Creating the schema is best done with an engine connection, as it will recognize what flavor of SQL is being run

In [40]:
schema = pd.io.sql.get_schema(df, name='green_taxi_data', con=engine)
print(schema)


CREATE TABLE green_taxi_data (
	"VendorID" BIGINT, 
	lpep_pickup_datetime TIMESTAMP WITHOUT TIME ZONE, 
	lpep_dropoff_datetime TIMESTAMP WITHOUT TIME ZONE, 
	store_and_fwd_flag TEXT, 
	"RatecodeID" BIGINT, 
	"PULocationID" BIGINT, 
	"DOLocationID" BIGINT, 
	passenger_count BIGINT, 
	trip_distance FLOAT(53), 
	fare_amount FLOAT(53), 
	extra FLOAT(53), 
	mta_tax FLOAT(53), 
	tip_amount FLOAT(53), 
	tolls_amount FLOAT(53), 
	ehail_fee FLOAT(53), 
	improvement_surcharge FLOAT(53), 
	total_amount FLOAT(53), 
	payment_type BIGINT, 
	trip_type BIGINT, 
	congestion_surcharge FLOAT(53)
)




Uploading in chunks:

In [41]:
df_iter = pd.read_csv('green_tripdata_2019-01.csv', iterator=True, chunksize=100_000)
df = next(df_iter)
len(df)

100000

In [42]:
df.lpep_pickup_datetime = pd.to_datetime(df.lpep_pickup_datetime)
df.lpep_dropoff_datetime = pd.to_datetime(df.lpep_dropoff_datetime)

Uploading row info

In [43]:
df.head(n=0).to_sql(name='green_taxi_data', con=engine, if_exists='replace')

0

First 100,000, then rest

In [44]:
df.to_sql(name='green_taxi_data', con=engine, if_exists='append')
n = 100_000

while True:
    try:
        df = next(df_iter)
    except(StopIteration):
        print("finished upload")
        break
    
    df.lpep_pickup_datetime = pd.to_datetime(df.lpep_pickup_datetime)
    df.lpep_dropoff_datetime = pd.to_datetime(df.lpep_dropoff_datetime)

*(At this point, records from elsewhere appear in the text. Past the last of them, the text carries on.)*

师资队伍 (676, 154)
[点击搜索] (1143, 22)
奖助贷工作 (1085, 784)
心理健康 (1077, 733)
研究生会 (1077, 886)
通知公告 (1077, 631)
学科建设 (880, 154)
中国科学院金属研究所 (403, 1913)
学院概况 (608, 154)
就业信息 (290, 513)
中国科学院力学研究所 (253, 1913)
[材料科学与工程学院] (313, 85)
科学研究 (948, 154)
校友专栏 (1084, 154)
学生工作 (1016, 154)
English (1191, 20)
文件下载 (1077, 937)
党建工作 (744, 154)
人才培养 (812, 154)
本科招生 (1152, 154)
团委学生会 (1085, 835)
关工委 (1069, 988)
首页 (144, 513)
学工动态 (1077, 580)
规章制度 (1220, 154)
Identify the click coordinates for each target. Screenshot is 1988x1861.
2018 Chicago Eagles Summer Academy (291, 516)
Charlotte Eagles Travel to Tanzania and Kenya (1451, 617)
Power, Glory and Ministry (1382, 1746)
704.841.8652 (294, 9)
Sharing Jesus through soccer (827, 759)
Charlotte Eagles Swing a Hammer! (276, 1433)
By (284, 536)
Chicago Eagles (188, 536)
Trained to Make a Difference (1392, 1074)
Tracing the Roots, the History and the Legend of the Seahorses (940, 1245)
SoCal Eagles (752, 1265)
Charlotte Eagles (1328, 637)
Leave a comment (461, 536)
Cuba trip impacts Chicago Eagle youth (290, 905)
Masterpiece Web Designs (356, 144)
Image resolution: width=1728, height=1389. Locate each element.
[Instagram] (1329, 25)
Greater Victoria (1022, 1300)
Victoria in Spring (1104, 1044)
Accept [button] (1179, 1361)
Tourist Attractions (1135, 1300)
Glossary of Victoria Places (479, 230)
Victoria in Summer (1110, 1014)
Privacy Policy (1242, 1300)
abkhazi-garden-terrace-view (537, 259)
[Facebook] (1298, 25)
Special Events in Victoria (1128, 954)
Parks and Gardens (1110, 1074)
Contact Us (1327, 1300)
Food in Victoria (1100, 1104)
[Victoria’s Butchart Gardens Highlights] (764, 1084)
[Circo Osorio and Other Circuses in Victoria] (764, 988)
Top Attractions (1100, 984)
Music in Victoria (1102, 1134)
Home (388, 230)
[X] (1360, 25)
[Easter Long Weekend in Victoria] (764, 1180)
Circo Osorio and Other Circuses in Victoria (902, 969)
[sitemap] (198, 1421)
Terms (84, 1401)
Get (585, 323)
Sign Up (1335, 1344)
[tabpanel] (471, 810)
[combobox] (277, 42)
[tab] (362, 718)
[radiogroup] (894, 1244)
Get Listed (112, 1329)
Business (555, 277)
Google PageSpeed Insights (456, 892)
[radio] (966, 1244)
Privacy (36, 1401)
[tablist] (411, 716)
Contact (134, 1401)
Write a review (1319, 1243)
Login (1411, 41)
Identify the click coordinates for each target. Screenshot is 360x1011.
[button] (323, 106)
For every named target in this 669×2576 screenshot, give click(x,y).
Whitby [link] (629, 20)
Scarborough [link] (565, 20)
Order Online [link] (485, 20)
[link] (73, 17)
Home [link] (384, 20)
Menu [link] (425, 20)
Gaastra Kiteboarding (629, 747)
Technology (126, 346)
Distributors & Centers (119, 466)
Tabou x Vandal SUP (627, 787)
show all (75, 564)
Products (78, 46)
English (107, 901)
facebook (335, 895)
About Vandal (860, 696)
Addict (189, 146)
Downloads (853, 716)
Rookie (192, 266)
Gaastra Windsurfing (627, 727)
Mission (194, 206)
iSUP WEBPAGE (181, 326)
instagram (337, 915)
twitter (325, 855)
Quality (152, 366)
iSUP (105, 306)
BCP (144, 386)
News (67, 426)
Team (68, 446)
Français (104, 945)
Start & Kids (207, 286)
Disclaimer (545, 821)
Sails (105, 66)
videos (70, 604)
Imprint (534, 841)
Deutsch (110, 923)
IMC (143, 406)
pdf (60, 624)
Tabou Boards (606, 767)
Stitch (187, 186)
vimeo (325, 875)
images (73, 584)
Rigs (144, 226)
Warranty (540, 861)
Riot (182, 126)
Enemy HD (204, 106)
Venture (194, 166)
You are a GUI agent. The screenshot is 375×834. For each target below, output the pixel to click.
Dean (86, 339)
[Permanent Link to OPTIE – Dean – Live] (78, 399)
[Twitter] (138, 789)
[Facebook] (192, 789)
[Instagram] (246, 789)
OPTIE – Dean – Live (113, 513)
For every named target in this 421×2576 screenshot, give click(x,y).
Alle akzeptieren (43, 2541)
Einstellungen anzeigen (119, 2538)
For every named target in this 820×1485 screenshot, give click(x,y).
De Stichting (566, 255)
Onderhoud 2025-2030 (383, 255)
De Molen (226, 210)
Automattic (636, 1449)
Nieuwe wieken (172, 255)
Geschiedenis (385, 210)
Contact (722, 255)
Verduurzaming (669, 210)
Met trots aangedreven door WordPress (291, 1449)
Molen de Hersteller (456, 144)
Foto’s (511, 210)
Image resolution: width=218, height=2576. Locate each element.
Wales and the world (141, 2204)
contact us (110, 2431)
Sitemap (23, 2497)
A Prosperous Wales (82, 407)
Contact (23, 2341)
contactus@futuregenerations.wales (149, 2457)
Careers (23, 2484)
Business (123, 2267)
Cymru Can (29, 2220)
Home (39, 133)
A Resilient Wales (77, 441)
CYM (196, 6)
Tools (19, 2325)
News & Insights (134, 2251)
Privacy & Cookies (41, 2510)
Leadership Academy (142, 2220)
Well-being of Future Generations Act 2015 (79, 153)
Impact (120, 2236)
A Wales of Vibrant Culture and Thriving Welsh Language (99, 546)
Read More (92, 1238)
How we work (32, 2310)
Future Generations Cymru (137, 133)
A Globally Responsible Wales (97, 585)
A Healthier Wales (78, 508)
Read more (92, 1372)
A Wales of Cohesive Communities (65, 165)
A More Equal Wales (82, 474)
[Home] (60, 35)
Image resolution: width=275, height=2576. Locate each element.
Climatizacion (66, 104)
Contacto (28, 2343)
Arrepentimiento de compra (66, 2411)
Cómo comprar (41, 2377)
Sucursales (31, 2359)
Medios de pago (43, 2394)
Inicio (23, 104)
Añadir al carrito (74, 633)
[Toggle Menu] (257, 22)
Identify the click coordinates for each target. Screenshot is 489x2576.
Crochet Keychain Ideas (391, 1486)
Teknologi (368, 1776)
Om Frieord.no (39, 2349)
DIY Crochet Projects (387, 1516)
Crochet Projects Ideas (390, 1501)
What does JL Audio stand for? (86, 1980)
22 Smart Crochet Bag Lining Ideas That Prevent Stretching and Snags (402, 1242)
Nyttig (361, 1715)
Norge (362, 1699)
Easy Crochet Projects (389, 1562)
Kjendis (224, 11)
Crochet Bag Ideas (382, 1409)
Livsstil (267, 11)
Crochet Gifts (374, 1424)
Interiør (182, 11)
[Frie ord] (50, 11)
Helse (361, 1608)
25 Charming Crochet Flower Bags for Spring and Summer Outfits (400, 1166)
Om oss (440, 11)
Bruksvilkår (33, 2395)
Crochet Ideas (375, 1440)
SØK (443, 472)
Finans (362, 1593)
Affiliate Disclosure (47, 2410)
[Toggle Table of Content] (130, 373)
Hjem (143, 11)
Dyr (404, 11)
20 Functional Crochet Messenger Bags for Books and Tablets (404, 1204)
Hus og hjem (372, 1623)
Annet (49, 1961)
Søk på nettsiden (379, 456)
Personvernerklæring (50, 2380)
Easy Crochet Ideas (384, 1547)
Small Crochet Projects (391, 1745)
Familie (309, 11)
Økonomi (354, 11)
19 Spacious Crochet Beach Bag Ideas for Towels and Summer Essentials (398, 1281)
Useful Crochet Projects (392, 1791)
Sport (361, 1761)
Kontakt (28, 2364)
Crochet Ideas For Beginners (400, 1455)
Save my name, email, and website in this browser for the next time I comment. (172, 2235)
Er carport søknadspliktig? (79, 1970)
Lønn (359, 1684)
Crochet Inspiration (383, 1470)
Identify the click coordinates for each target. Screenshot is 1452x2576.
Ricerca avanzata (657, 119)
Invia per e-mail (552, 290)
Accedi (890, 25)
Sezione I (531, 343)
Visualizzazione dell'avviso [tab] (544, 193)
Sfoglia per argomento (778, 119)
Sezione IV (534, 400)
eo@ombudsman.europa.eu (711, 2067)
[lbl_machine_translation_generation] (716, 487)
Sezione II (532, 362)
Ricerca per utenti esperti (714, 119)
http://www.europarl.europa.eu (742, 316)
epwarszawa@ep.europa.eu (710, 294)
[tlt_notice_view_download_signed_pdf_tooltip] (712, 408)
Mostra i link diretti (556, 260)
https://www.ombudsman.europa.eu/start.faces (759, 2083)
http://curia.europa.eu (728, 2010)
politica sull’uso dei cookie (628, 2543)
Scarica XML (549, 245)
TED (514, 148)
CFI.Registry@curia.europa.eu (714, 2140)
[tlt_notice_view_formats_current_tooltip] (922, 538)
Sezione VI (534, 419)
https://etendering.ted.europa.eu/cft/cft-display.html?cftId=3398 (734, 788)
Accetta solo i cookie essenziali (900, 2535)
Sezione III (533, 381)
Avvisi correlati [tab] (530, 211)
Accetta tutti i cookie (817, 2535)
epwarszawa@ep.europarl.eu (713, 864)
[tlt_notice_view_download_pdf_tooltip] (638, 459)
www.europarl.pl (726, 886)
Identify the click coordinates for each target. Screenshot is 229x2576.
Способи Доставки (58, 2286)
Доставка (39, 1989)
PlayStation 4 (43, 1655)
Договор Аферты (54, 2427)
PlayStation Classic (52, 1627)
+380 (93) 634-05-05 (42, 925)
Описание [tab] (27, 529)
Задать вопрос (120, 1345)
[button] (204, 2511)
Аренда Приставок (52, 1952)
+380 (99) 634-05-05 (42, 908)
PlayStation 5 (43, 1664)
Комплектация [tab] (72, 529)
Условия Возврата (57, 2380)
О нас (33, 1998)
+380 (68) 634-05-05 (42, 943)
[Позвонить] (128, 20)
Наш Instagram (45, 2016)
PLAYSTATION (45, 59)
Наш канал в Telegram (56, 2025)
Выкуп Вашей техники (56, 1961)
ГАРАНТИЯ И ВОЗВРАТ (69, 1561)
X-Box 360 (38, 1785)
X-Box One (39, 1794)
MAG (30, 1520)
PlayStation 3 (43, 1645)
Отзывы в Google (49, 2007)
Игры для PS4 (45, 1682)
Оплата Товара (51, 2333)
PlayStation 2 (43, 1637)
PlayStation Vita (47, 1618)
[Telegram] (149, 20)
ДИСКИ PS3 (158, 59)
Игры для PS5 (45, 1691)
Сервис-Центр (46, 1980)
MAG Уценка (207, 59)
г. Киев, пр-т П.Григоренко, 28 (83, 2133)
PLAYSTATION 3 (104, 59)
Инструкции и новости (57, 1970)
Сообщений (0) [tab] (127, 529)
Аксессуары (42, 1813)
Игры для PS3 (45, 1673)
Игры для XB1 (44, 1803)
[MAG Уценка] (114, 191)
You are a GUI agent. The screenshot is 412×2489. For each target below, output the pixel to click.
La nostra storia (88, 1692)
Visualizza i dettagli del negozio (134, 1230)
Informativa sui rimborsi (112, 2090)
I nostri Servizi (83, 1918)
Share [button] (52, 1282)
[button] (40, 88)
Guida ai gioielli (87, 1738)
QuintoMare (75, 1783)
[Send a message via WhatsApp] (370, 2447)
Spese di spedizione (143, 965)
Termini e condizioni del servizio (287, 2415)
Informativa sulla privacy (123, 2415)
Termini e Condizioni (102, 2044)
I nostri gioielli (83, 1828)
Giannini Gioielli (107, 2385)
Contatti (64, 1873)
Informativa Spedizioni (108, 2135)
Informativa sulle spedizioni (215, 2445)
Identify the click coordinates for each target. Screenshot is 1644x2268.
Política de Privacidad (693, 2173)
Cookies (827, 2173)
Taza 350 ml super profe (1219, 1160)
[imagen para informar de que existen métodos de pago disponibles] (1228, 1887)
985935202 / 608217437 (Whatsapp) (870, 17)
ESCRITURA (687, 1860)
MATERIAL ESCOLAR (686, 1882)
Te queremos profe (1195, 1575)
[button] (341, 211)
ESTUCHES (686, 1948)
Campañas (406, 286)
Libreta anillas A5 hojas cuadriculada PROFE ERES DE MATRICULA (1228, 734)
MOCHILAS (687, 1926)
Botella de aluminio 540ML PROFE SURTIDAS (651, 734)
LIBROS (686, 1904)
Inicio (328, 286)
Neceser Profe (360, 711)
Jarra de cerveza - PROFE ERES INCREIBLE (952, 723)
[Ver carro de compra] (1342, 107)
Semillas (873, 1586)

    df.to_sql(name='green_taxi_data', con=engine, if_exists='append')
    n += 100_000
    print(f'inserted chunk {n}')

inserted chunk 200000
inserted chunk 300000
inserted chunk 400000
inserted chunk 500000
inserted chunk 600000
inserted chunk 700000
finished upload


A question required a separate document, which we'll upload here. It's small, so it does not need to be iterated.

In [48]:
df = pd.read_csv('taxi_zone_lookup.csv')
df.head(n=0).to_sql(name='taxi_zone_lookup', con=engine, if_exists='replace')
df.to_sql(name='taxi_zone_lookup', con=engine, if_exists='append')

265